Dabei rutschte auch Mercedes-Teamkollege Valtteri Bottas durch. Zwei Kurven später knallte es: Weil sich Kimi Räikkönen verbremste, drehte er Hamilton um. Hierfür wurde der Finne mit einer zehnsekündigen Zeitstrafe belegt. Lewis Hamilton musste hingegen das Feld von hinten aufrollen. 

Mit einer bärenstarken Aufholjagd arbeitete sich der Silberpfeil-Pilot jedoch binnen weniger Runden bis in die Punktepositionen vor. Fast schon spielerisch schoss der Titelverteidiger durchs Feld. An der Spitze zog derweil Sebastian Vettel davon. Erst als dessen Reifen abbauten, konnte Valtteri Bottas den Abstand wieder verringern. Eine Chance, ihn anzugreifen, hatte er zunächst jedoch nicht. 

Die Wende kam in Runde 33. Grund war ein Highspeed-Unfall von Marcus Ericsson, weshalb die Rennleitung das Safety Car auf die Strecke beorderte. Da Ferrari Angst hatte, dass die Reifen ihrer Piloten nicht bis zum Ende durchhalten würden, kamen beide roten Renner umgehend zum Service an die Box. Dadurch übernahm zunächst Bottas die Führung. Dahinter holten auch Red Bull ihre beiden Schützlinge herein, wodurch Lewis Hamilton auf die dritte Position vordrang. 

Direkt beim Neustart in Runde 38 attackierte Sebastian Vettel den führenden Mercedes – ohne Erfolg. Wegen eines weiteren Unfalls zwischen Sergio Perez (Renault) und Romain Grosjean (Haas) musste erneut das Safety Car auf die Strecke ausrücken.

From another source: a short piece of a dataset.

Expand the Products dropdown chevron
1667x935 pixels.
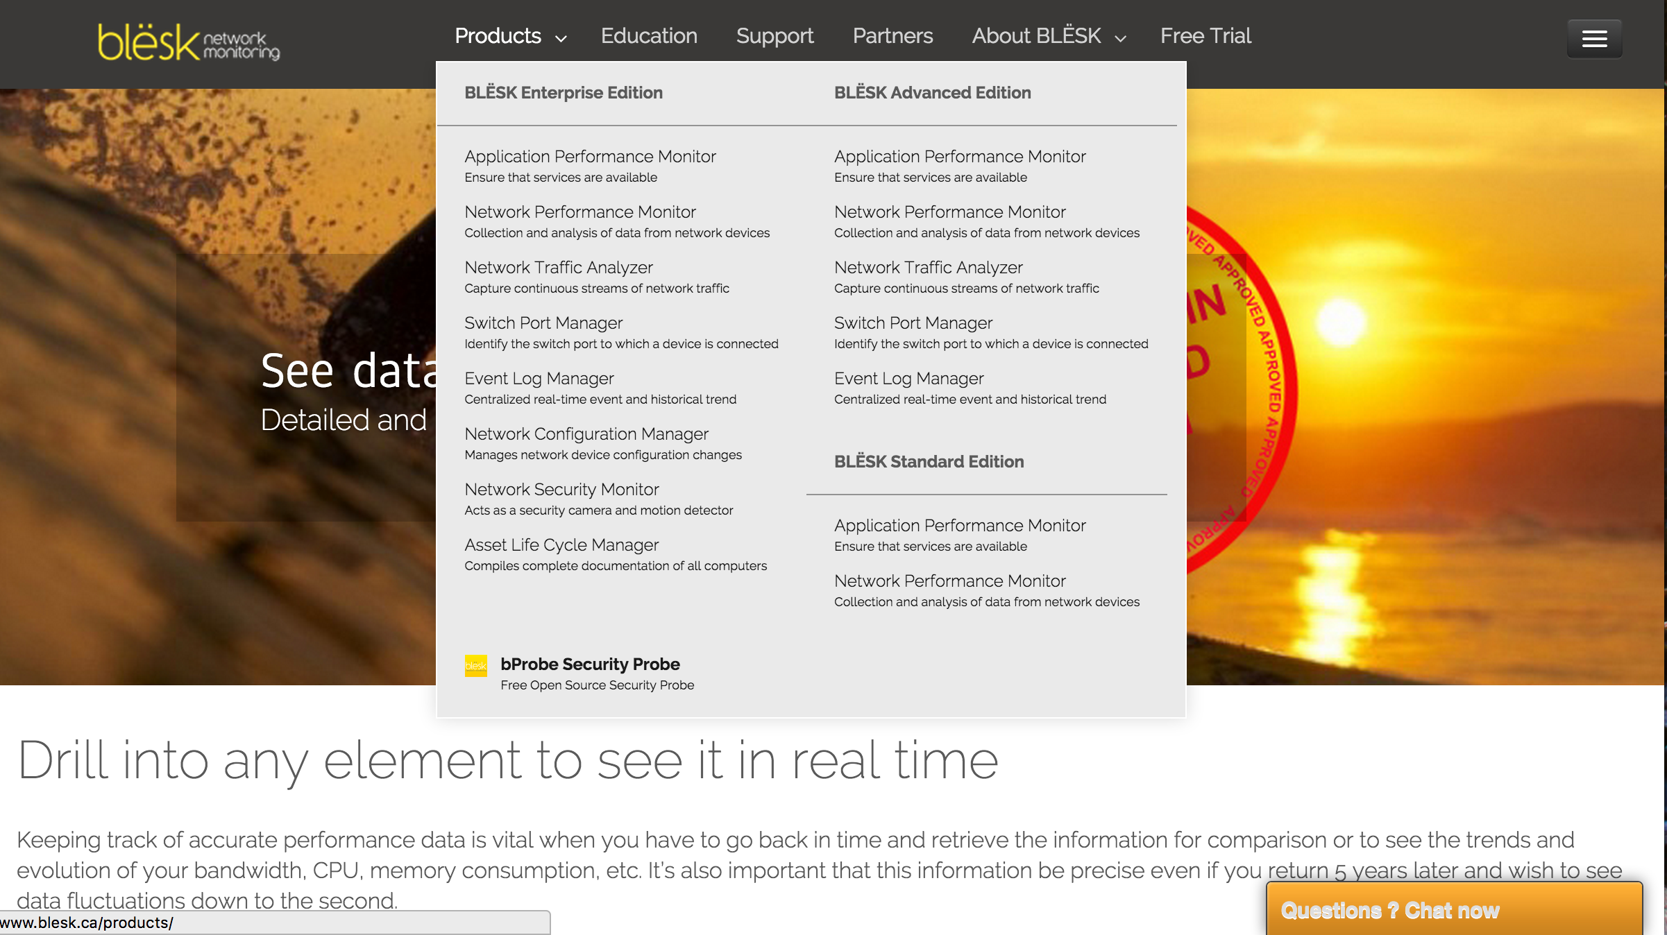tap(561, 39)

Die Uhr tickte somit für Mercedes. Sebastian Vettel ließ allerdings nichts anbrennen, attackierte den Finnen direkt beim zweiten Neustart in Runde 42. Der konnte die Angriffsversuche des Deutschen jedoch zunächst abwehren.

Dahinter bekriegten sich Kimi Räikkönen und Österreich-Sieger Max Verstappen (Red Bull), der allerdings wegen eines technischen Defekts den Kürzeren zog. In einer spektakulären Schlussphase wagte Sebastian Vettel letztlich wenige Kilometer vor Schluss das entscheidende Manöver – und quetschte sich erfolgreich an Bottas vorbei. Kurz darauf zogen auch Lewis Hamilton sowie Kimi Raikkönen vorbei, die allerdings nicht mehr den nach vorne fliehenden Vettel einholen konnten. Nico Hülkenberg (Renault) kam auf einem starken sechsten Rang ins Ziel.

Mit seinem 51. Karriereerfolg zog Sebastian Vettel in der ewigen Bestenliste nicht nur mit dem dreifachen Formel-1-Weltmeister Alain Prost gleich, sondern erhöhte auch den Vorsprung in der Weltmeisterschaft. In dieser führt der gebürtige Heppenheimer nun mit 171 Punkten vor Lewis Hamilton (163 Punkte). Der Brite gab sich nach dem Rennen deutlich frustriert, verweigerte gar zunächst das Pflichtinterview vor der Siegerehrung. Bereits in zwei Wochen hat er jedoch Chance auf Revanche. Dann gastiert der Formel-1-Zirkus in Deutschland auf dem Hockenheimring.